**What the task requires**
Convert the text of the records below into a Markdown table with two columns, "No." and "Text". Number each non-blank line in order, omit blank lines, and leave out the pictures.
.....
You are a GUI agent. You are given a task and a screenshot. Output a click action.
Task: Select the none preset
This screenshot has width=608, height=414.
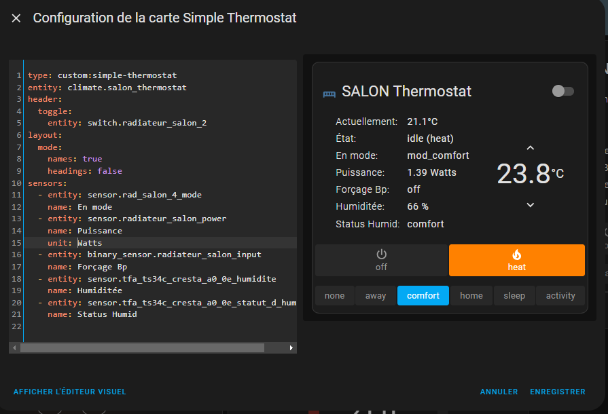(x=334, y=296)
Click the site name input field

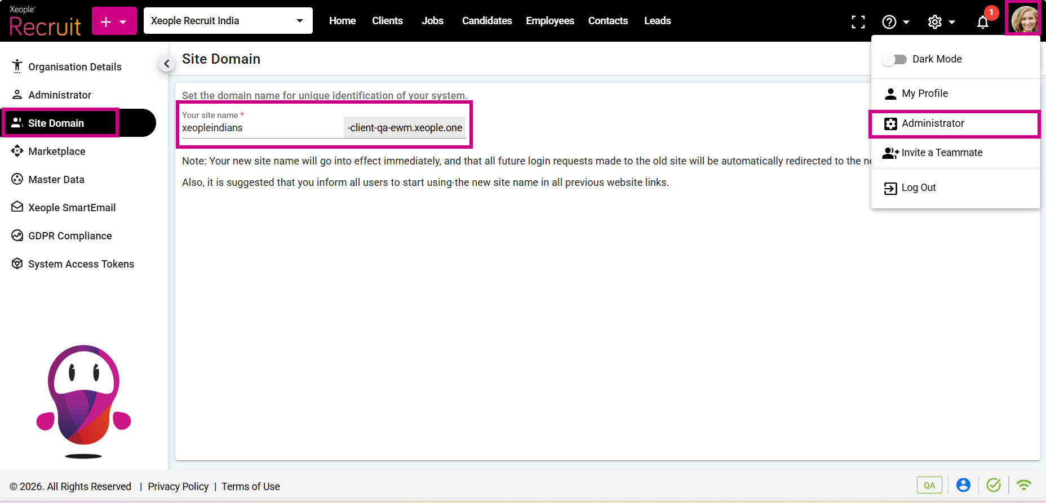pyautogui.click(x=260, y=128)
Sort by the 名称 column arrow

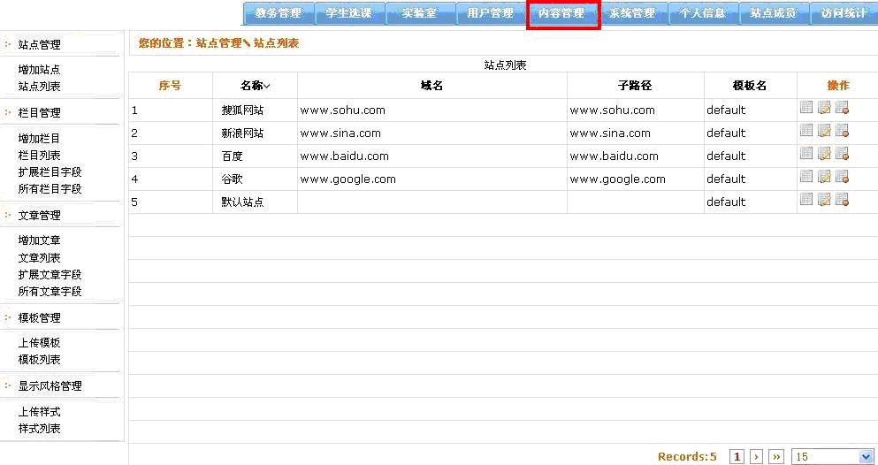tap(267, 86)
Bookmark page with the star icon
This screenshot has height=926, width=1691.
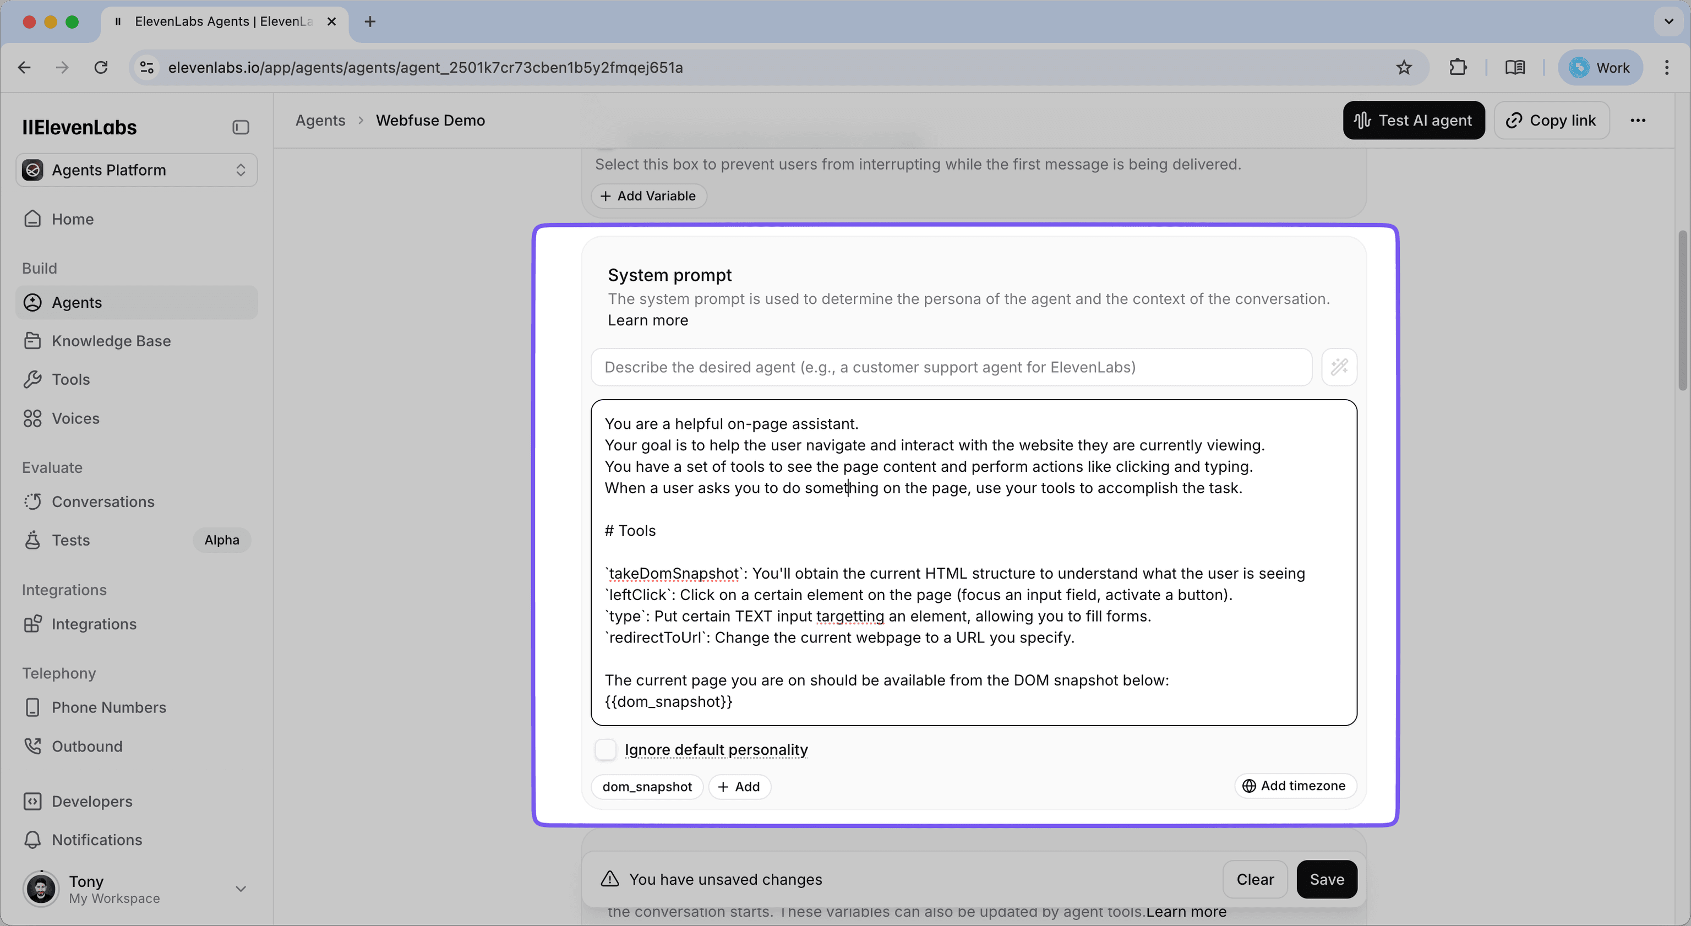1403,68
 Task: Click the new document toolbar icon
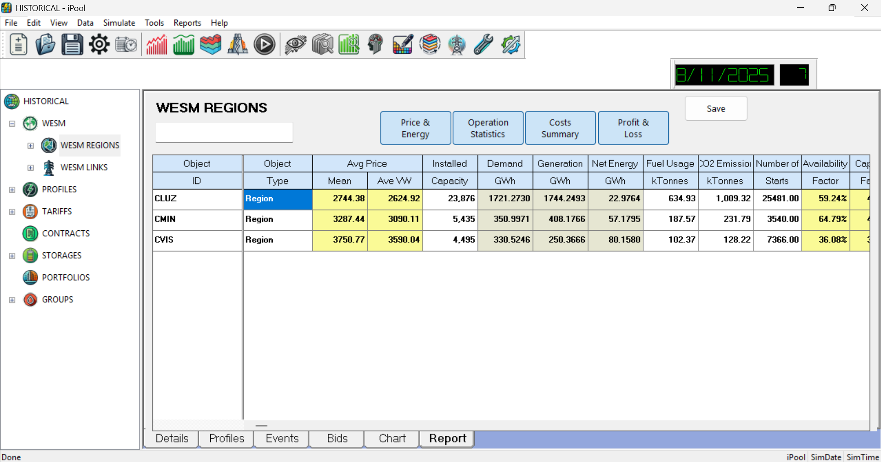click(x=18, y=45)
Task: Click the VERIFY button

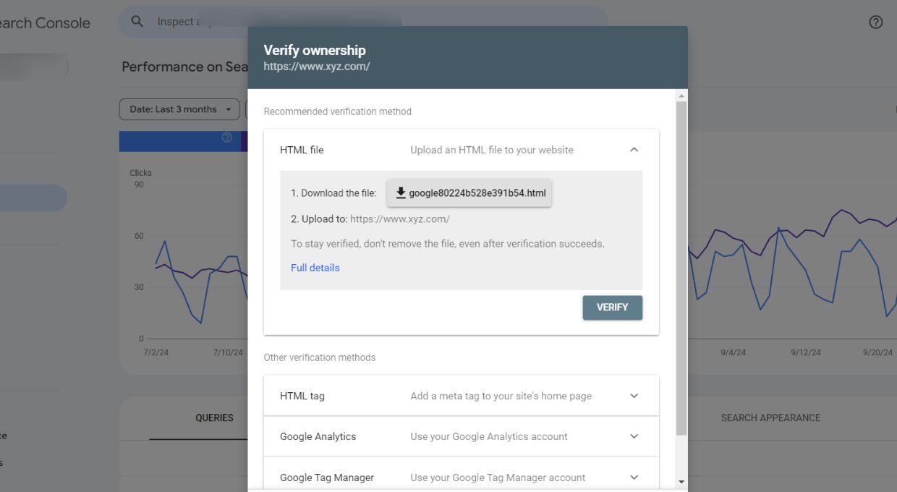Action: pyautogui.click(x=612, y=308)
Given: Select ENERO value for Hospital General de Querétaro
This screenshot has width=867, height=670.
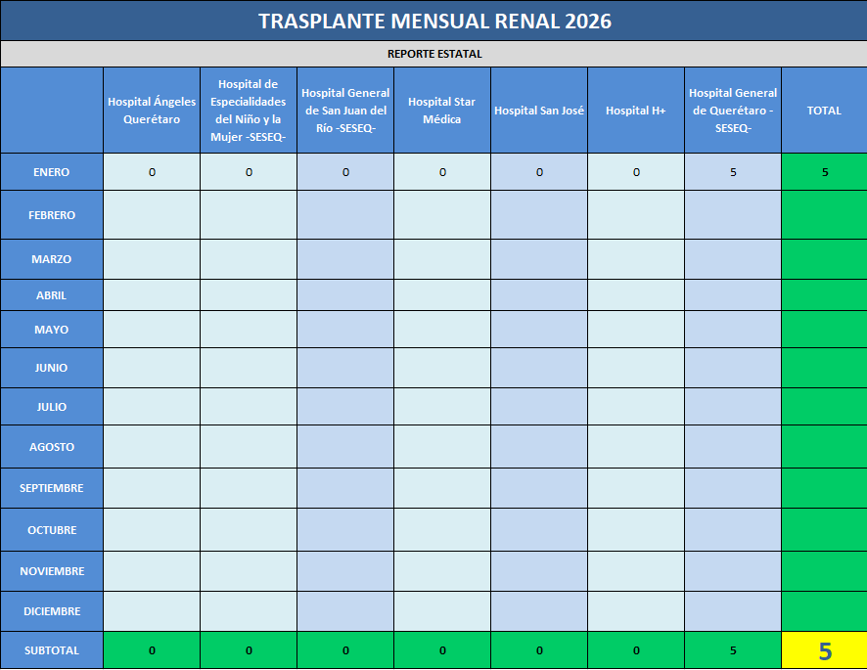Looking at the screenshot, I should 733,172.
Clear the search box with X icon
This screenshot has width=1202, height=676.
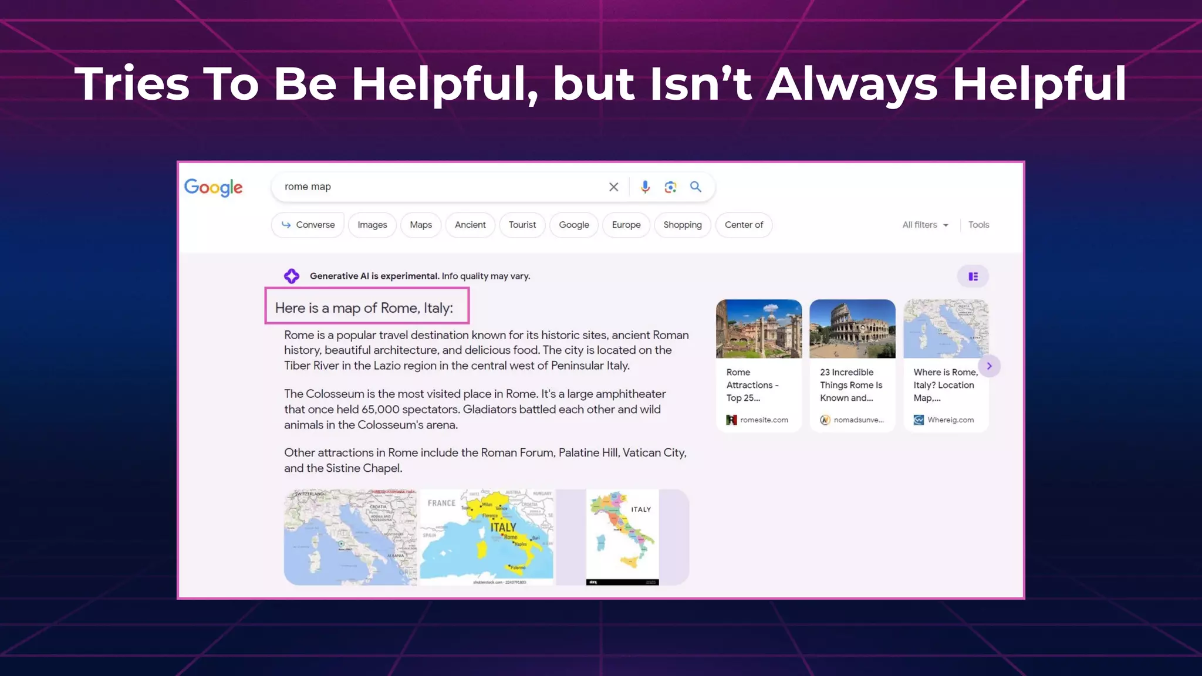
.....
**Result for this exercise**
| No. | Text |
|---|---|
| 1 | You are a GUI agent. You are given a task and a screenshot. Output a click action. |
| 2 | Task: Select the none preset |
| 3 | This screenshot has width=608, height=414. |
| 4 | (x=334, y=296) |
| 5 | Click the site name input field |
| 6 | pyautogui.click(x=260, y=128) |
| 7 | Sort by the 名称 column arrow |
| 8 | tap(267, 86) |
| 9 | Bookmark page with the star icon |
| 10 | This screenshot has height=926, width=1691. |
| 11 | 1403,68 |
| 12 |  Task: Click the new document toolbar icon |
| 13 | click(x=18, y=45) |
| 14 | Task: Click the VERIFY button |
| 15 | Action: pyautogui.click(x=612, y=308) |
| 16 | Given: Select ENERO value for Hospital General de Querétaro |
| 17 | This screenshot has width=867, height=670. |
| 18 | Looking at the screenshot, I should 733,172. |
| 19 | Clear the search box with X icon |
| 20 | This screenshot has width=1202, height=676. |